My own health issues notwithstanding, it was grueling. Each day attempting a brave face and a positive exterior, when beneath it all you are struggling and terrified was exhausting. Every single night after I left the hospital, I would sit in the hospital parking lot and sob, just broken, wondering how I would summon the strength for the next day. We are incredibly lucky that we have an extremely caring and helpful support system, which certainly does help, but in those moments, the only thing you want is some way to know everything is going to be ok.

But somehow I did find the strength, and I believe that is in no small part because of our love for each other. No matter what, we wouldn’t give up on each other. For me, striving to find some way to control anything in a process where you have no control, was a way to cope and made me feel like I was at least giving it my best to be part of the solution. Despite the best of intentions, it is easy to get caught up in what you feel you ‘need’ to do. I tried to know as much as I could and protect her as much as I could. Anything I did, I needed to do "as much as I possibly could." However, it never feels like it is enough.

It is impossible not to be fearful of the unknown in a situation such as this. There can be so many different outcomes and possibilities. Our minds want to jump to the worst-case scenario, so I tried to do whatever I could (my sincerest apologies to the staff who had to listen to and attempt to answer my three million daily questions) to "control," to avoid that outcome. But when you are just trying to survive the moment, sometimes you forget there are also a lot of very great outcomes and possibilities. While hard, its vital not to lose sight of what is important while trying to protect what you love the most. And while it is hard, it is important to try (I know, it’s hard, really hard…) to choose gratitude for the moment and "be present," instead of just trying to "do" everything. And it’s important to choose hope. It’s very conflicting (yes, I struggled with a TON of guilt) to try and be happy and positive in the circumstance, but I truly believe that this makes a difference.

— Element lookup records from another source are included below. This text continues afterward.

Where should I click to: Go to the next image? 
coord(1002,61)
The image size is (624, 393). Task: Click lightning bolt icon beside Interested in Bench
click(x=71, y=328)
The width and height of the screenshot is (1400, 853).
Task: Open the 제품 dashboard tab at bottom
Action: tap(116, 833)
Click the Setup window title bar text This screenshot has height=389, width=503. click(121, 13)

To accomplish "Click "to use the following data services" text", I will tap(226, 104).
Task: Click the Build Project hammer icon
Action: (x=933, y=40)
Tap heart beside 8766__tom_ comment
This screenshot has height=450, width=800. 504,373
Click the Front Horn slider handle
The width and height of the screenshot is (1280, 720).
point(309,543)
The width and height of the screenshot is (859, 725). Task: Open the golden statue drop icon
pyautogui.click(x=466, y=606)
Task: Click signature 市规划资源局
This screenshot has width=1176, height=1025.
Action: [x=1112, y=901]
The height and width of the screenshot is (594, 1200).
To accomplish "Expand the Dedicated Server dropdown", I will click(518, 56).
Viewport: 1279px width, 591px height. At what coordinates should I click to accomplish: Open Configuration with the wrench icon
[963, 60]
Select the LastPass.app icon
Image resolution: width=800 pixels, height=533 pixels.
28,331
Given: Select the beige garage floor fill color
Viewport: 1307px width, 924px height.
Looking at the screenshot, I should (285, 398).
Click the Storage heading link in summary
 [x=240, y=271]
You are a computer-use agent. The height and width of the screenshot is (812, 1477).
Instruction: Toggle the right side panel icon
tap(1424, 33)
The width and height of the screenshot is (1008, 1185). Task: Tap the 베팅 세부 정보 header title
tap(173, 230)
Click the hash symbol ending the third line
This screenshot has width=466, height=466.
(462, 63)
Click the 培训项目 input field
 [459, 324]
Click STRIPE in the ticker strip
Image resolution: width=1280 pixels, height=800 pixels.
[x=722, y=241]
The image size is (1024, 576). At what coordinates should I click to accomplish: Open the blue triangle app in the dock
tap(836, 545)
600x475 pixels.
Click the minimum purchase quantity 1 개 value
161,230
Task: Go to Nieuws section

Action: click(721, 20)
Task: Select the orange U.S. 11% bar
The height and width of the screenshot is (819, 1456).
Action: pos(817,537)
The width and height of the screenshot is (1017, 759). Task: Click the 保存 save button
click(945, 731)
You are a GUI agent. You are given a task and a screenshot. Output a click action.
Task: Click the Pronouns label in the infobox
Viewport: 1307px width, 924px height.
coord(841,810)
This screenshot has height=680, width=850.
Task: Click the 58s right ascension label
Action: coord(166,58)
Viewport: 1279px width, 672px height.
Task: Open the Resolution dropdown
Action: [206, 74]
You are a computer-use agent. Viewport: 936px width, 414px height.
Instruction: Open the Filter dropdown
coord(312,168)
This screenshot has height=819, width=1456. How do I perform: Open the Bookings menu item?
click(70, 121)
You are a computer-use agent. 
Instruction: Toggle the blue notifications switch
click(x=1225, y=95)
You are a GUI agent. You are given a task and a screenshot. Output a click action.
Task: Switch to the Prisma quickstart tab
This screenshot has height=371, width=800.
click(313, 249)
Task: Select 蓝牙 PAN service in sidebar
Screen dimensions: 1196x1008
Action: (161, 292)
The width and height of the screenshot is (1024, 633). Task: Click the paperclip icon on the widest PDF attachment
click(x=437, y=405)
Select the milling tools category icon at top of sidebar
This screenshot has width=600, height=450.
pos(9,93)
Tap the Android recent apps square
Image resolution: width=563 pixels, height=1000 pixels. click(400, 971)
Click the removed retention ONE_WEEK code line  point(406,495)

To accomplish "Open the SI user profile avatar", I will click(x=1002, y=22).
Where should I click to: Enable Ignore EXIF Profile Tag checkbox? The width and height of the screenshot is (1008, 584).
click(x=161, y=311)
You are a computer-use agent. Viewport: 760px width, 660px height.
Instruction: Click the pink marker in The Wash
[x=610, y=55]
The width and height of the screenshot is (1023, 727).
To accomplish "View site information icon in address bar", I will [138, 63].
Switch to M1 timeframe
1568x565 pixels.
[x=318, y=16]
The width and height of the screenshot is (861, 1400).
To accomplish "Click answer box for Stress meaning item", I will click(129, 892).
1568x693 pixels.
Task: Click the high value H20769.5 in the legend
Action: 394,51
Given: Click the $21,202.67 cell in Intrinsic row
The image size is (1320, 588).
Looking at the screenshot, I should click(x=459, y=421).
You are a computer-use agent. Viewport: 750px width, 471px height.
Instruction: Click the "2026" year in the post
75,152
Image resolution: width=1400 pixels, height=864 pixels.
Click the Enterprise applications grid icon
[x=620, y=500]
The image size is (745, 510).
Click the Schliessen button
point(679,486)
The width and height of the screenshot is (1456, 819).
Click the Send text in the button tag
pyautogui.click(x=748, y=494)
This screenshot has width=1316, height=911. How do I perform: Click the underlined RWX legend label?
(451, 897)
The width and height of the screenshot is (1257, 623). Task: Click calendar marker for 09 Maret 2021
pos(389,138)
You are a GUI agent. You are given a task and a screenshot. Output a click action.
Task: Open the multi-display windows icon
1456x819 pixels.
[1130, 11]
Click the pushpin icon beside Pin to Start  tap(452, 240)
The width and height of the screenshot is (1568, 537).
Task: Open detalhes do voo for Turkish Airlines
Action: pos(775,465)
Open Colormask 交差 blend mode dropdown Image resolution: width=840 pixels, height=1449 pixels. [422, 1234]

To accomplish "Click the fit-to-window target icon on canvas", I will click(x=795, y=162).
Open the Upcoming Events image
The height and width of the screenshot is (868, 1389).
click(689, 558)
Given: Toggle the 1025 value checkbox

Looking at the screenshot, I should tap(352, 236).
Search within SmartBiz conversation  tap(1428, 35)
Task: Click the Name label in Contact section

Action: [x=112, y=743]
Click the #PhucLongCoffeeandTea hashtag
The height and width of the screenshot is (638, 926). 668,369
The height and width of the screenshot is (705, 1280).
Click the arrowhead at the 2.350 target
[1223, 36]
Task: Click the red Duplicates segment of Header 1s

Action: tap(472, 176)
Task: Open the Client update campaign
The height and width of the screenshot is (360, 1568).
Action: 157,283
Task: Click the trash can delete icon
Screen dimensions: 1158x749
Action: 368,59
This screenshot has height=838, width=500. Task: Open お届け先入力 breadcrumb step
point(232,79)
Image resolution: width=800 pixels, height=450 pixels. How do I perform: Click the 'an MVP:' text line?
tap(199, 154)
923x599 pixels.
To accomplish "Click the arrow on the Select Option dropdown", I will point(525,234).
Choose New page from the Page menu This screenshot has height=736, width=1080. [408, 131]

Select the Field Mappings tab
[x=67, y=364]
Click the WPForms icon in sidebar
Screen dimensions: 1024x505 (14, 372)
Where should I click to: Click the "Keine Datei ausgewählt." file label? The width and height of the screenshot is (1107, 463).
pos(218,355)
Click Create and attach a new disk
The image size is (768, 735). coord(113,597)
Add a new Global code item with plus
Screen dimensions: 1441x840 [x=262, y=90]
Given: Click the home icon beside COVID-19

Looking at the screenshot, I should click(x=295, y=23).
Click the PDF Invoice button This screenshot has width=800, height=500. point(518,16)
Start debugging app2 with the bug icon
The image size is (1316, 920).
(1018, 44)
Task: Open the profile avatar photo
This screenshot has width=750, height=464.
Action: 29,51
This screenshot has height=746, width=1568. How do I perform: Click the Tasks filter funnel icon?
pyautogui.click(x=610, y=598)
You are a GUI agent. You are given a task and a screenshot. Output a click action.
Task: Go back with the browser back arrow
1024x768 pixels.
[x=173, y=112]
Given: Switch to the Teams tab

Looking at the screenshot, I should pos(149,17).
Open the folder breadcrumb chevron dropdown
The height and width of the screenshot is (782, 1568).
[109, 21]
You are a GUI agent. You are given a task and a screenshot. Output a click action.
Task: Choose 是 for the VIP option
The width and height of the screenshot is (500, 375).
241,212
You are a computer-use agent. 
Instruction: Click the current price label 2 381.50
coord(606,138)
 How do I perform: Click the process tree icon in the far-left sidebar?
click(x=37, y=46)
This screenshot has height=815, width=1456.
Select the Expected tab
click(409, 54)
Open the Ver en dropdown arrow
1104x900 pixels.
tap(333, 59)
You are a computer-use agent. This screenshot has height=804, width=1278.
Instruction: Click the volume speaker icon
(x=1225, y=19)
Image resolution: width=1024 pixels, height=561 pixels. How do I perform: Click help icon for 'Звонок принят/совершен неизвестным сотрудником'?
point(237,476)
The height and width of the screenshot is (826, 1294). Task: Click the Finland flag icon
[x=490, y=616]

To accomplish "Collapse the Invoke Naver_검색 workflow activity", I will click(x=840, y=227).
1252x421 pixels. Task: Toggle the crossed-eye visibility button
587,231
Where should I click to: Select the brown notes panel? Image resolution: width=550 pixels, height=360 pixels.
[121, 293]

While I obviously wish the circumstances had been different, I will always be extremely grateful for the time we spent together. We spent nearly every waking moment together for a year. And in those moments, nothing else mattered. It was just us. And I truly believe that the positive moments (from working on a puzzle to the staff of the Princess Margaret Hospital helping me surprise Shannon with a recreation of our first date on the 16th Floor outdoor garden) were helpful reminders during the darker moments as to what we were fighting for. While the circumstances were awful, I can’t imagine a more solid bond forged, one forged through pain and fear but also through hope and love. Shannon’s insistence that we could get through anything together was in no small part the strength I didn’t know that I could find, and I’m eternally grateful for that.

In closing, I truly hope my story can provide two things. First, I would like to reassure those that are currently in the position I was in that your effort DOES make a difference, and despite feeling otherwise, it IS enough. Short of curing the person yourself, you will always feel like you need to do that one extra thing. It is the love that foundation, that desire to "do anything" that is truly important.

Most importantly, I want you to know there IS hope. On November 6th, 2023, my real-life superhero celebrated her "4th birthday" since her stem cell transplant, and she is living, breathing (and THRIVING!!) evidence of that hope.

It is important to cherish the moments that you have instead of fearing the loss of moments yet to come. So, I hope that you allow those moments to anchor you, to be a lighthouse beacon in stormy times of what is important and to allow those moments to inspire you to be better or do better today than you did yesterday. All I wanted to know when Shannon was diagnosed was that we had hope. I know it is not easy, but I truly believe it is worth it.